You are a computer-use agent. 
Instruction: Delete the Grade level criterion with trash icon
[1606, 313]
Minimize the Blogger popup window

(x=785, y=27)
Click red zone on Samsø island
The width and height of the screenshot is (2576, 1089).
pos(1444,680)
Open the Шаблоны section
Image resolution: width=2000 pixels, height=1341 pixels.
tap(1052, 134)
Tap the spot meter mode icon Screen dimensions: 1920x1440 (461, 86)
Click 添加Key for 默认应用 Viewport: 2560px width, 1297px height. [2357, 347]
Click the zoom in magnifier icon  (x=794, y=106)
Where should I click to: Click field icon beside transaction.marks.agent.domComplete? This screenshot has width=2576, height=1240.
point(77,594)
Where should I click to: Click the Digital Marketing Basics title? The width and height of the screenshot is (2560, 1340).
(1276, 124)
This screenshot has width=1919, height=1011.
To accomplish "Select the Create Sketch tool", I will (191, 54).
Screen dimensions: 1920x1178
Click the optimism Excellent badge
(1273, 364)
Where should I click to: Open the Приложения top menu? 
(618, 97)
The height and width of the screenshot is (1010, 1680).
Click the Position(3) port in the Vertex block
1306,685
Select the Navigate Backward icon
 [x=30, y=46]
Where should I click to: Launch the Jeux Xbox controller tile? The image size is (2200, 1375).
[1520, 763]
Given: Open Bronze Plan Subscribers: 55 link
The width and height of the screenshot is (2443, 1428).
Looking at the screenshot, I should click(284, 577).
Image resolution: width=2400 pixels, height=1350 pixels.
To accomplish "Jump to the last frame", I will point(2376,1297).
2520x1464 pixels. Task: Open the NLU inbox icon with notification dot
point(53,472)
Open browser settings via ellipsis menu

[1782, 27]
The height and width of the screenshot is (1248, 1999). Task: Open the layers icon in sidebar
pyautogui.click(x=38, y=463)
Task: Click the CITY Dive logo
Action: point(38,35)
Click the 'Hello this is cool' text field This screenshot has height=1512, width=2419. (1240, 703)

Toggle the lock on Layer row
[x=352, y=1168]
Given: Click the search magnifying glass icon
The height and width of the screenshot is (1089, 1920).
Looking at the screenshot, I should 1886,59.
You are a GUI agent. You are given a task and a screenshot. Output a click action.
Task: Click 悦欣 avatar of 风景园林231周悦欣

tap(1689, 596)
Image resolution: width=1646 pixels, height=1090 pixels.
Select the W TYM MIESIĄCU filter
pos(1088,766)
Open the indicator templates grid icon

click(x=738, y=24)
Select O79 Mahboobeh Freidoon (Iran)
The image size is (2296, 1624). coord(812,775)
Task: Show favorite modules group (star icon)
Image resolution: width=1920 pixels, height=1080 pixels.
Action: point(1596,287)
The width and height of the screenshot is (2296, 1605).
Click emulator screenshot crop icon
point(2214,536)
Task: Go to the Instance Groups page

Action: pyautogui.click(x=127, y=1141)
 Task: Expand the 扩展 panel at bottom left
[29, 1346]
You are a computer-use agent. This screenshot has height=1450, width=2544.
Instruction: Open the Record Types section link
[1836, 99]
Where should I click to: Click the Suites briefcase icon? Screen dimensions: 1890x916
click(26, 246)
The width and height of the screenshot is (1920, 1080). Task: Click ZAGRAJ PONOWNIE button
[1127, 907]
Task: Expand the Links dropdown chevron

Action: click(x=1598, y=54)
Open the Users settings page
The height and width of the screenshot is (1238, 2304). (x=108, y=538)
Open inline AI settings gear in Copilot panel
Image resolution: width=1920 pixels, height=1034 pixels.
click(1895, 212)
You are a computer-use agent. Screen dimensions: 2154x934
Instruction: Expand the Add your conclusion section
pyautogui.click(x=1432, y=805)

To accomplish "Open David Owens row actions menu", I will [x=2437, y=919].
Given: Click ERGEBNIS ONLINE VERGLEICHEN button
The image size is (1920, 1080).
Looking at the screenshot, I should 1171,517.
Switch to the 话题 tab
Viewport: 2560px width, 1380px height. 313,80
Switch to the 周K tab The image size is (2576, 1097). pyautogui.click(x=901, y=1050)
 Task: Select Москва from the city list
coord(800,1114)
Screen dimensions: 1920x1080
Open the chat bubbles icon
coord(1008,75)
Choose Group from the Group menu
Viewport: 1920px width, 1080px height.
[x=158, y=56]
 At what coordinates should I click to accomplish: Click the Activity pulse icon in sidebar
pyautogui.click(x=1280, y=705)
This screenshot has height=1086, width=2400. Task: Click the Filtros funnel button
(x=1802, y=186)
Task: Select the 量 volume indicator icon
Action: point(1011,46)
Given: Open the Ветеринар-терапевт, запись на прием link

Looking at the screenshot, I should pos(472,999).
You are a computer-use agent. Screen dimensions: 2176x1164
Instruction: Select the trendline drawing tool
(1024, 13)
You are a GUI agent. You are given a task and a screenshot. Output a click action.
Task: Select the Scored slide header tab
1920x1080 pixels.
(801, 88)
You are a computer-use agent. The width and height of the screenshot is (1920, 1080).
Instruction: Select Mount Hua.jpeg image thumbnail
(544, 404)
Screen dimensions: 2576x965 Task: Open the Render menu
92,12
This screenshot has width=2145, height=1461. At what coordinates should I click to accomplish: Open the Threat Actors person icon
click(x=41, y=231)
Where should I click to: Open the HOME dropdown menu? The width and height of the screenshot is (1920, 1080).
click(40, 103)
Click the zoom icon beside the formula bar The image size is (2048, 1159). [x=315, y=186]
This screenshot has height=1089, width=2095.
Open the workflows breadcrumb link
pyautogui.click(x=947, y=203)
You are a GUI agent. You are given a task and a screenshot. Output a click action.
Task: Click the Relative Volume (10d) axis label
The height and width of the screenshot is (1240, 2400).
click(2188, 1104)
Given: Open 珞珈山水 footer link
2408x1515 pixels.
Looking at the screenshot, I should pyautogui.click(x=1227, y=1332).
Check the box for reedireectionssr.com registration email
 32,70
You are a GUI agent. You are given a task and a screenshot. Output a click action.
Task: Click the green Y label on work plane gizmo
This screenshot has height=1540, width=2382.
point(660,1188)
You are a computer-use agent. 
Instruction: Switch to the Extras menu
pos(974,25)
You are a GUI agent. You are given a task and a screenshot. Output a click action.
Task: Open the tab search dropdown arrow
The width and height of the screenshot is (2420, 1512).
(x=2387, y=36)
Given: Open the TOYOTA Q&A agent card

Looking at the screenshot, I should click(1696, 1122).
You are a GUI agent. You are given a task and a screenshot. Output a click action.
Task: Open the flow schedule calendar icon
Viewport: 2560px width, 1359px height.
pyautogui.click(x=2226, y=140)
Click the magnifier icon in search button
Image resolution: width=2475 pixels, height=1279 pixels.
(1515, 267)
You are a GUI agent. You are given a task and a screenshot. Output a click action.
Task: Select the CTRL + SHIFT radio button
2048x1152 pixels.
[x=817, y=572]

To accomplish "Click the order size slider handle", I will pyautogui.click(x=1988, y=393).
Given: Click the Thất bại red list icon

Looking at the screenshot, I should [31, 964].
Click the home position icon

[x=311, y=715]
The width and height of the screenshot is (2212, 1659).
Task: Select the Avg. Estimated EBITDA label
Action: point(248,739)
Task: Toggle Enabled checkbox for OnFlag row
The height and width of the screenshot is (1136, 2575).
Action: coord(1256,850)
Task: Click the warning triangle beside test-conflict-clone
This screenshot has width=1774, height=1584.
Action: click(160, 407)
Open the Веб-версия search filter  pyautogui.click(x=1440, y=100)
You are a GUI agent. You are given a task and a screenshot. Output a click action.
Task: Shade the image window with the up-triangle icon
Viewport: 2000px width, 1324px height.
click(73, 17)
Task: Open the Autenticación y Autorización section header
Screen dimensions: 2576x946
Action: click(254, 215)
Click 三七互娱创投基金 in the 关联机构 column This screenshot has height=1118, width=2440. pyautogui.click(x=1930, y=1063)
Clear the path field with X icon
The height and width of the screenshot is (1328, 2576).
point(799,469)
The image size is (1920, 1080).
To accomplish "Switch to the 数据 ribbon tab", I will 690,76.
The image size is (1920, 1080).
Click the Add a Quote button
----------------------------------------
— What you will do —
Examine the listing above and state the number of lines that contain the word "triangle", with no further remarks.

— Solved problem —
2